PASSAGE TO READ:
The death of English (LOL)

IM worms its way into schoolwork

Is our language changing for the worst?

It's no laughing matter as cyber-slang rewrites teen literacy

Secret of teen talk: The bizarre language of our texting generation

Cellular alert: As texts fly, danger lurks

Parents fear online chatting ruins kids' language skills

Technology leaves teens speechless

The idea that young people are in any way “speechless” is, of course, patently absurd. In fact, as we have noted elsewhere (Thurlow, 2005), it seems hard to imagine that for any other major social group defined, say, by race, age, or sex, would it nowadays be acceptable to speak about people in such homogenizing, unapologetically negative, offensive terms. Young people are evidently fair game. This, we are told, is “generation grunt”–“the thickest, most incoherent, and subliterate generation for centuries.” Young people's ways of communicating are easy targets in what Mike Males and others see as a more generalized attack on youth (Males, 1996; also Giroux, 2000). Indeed, public/adult commentary about young people's new media discourse emerges also as part of much larger discourses about communication and especially about young people's communication.

DATA SUPPLIED:
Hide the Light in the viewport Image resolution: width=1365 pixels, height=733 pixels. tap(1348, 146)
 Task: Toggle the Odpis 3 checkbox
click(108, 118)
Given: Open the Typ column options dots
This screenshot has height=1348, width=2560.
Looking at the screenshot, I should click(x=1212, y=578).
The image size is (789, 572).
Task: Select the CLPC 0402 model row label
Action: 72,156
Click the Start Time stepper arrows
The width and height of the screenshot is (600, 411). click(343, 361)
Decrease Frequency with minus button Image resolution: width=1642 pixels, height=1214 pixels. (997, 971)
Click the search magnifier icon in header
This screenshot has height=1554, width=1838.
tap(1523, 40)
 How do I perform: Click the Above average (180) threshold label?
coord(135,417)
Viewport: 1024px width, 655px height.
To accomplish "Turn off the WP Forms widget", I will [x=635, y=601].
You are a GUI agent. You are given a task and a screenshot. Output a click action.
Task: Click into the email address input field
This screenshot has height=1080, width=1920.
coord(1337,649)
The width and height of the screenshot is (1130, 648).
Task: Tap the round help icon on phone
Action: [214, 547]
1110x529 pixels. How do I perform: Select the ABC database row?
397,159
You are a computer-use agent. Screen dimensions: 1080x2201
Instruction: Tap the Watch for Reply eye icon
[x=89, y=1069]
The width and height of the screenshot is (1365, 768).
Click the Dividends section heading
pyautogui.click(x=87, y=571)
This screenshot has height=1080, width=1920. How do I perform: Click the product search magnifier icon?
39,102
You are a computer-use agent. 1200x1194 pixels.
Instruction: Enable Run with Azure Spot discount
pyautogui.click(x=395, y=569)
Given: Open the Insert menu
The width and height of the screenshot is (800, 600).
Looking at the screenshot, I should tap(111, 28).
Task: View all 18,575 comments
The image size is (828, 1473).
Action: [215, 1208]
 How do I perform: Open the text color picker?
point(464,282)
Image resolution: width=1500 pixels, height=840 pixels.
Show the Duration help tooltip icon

EXERCISE INSTRUCTIONS:
Write out the passage on young people's language word for word, between "Technology leaves teens" and "young people's communication.", inclusive.

WRITTEN ANSWER:
Technology leaves teens speechless

The idea that young people are in any way “speechless” is, of course, patently absurd. In fact, as we have noted elsewhere (Thurlow, 2005), it seems hard to imagine that for any other major social group defined, say, by race, age, or sex, would it nowadays be acceptable to speak about people in such homogenizing, unapologetically negative, offensive terms. Young people are evidently fair game. This, we are told, is “generation grunt”–“the thickest, most incoherent, and subliterate generation for centuries.” Young people's ways of communicating are easy targets in what Mike Males and others see as a more generalized attack on youth (Males, 1996; also Giroux, 2000). Indeed, public/adult commentary about young people's new media discourse emerges also as part of much larger discourses about communication and especially about young people's communication.